Items from a data source:

____________________

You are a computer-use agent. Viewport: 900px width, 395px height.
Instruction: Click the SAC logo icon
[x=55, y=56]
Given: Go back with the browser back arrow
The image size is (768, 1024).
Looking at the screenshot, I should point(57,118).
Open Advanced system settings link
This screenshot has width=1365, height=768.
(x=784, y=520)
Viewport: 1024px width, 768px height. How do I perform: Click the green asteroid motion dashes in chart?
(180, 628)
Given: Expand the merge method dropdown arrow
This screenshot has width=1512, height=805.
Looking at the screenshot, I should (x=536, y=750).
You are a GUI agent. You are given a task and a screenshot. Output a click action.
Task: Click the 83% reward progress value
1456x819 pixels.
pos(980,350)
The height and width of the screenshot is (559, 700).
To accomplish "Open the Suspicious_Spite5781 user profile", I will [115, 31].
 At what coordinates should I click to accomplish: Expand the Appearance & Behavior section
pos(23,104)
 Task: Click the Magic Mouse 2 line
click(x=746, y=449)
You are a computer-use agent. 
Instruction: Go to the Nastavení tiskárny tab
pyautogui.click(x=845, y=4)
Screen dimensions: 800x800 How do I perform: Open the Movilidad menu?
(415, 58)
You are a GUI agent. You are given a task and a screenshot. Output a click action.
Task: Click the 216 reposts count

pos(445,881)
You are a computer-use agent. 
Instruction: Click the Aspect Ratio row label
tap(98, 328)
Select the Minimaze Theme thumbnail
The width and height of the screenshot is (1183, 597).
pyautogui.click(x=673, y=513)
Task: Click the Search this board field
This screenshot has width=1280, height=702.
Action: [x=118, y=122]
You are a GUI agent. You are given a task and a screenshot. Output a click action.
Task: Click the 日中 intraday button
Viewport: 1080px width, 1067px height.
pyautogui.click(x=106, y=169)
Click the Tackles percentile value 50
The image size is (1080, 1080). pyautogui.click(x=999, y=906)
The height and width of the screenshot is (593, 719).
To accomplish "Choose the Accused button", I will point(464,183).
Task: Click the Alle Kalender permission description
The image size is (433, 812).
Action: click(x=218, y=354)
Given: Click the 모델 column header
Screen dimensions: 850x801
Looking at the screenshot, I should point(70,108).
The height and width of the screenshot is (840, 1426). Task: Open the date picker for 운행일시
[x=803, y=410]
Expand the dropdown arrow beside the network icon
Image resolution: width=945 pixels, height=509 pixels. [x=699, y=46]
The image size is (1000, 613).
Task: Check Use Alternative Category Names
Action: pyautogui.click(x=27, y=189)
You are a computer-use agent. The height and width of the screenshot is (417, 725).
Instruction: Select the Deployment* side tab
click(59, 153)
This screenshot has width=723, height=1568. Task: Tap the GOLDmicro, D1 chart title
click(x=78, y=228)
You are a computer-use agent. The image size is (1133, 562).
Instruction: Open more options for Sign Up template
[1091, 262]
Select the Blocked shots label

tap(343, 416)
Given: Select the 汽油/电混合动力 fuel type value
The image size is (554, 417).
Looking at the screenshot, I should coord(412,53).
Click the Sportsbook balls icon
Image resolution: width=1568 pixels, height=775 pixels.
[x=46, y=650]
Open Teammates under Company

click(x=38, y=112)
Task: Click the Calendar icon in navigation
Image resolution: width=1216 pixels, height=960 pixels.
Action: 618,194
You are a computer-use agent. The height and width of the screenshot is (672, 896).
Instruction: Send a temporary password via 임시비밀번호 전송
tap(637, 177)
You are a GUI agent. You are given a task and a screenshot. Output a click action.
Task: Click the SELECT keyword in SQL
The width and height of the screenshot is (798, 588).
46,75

____________________

INSTRUCTIONS FOR THE TASK:
Take the line that contains "Task: Click the SELECT keyword in SQL" and every line after it to the end of the entries above, and reproduce them exactly.

RESULT OF THIS EXERCISE:
Task: Click the SELECT keyword in SQL
The width and height of the screenshot is (798, 588).
46,75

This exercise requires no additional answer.